--- Records supplied Enclosed Below ---

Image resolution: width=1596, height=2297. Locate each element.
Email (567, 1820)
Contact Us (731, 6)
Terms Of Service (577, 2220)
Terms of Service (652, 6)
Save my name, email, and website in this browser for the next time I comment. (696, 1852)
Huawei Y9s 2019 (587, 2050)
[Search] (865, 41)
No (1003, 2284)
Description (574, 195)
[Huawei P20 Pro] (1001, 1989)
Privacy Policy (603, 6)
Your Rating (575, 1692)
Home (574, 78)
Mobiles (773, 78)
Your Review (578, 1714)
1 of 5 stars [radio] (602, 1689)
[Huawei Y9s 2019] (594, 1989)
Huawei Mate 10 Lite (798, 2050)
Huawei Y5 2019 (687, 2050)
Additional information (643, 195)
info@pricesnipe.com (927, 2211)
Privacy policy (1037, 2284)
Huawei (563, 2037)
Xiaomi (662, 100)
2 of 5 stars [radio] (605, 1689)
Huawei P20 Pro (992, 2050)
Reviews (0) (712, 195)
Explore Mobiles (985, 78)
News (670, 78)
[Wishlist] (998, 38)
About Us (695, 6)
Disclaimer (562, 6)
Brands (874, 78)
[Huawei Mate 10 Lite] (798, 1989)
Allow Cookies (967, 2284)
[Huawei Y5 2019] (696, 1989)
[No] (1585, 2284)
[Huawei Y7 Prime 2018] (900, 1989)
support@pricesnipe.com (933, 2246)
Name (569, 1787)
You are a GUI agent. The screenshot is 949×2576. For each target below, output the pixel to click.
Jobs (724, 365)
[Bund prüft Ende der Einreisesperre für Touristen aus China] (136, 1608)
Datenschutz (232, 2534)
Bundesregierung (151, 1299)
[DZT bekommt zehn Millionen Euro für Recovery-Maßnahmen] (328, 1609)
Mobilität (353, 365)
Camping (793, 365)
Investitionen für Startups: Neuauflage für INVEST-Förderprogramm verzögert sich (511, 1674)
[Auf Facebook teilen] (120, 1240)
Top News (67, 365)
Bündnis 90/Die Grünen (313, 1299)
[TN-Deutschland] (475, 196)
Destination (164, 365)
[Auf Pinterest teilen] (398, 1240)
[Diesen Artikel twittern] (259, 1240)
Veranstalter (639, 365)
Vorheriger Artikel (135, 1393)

--- End of Enclosed Records supplied ---

Directions:
Please find, in the entries above, every line where "each" occurs, and copy it.

Exercise result:
Image resolution: width=1596, height=2297. Locate each element.
You are a GUI agent. The screenshot is 949×2576. For each target below, output the pixel to click.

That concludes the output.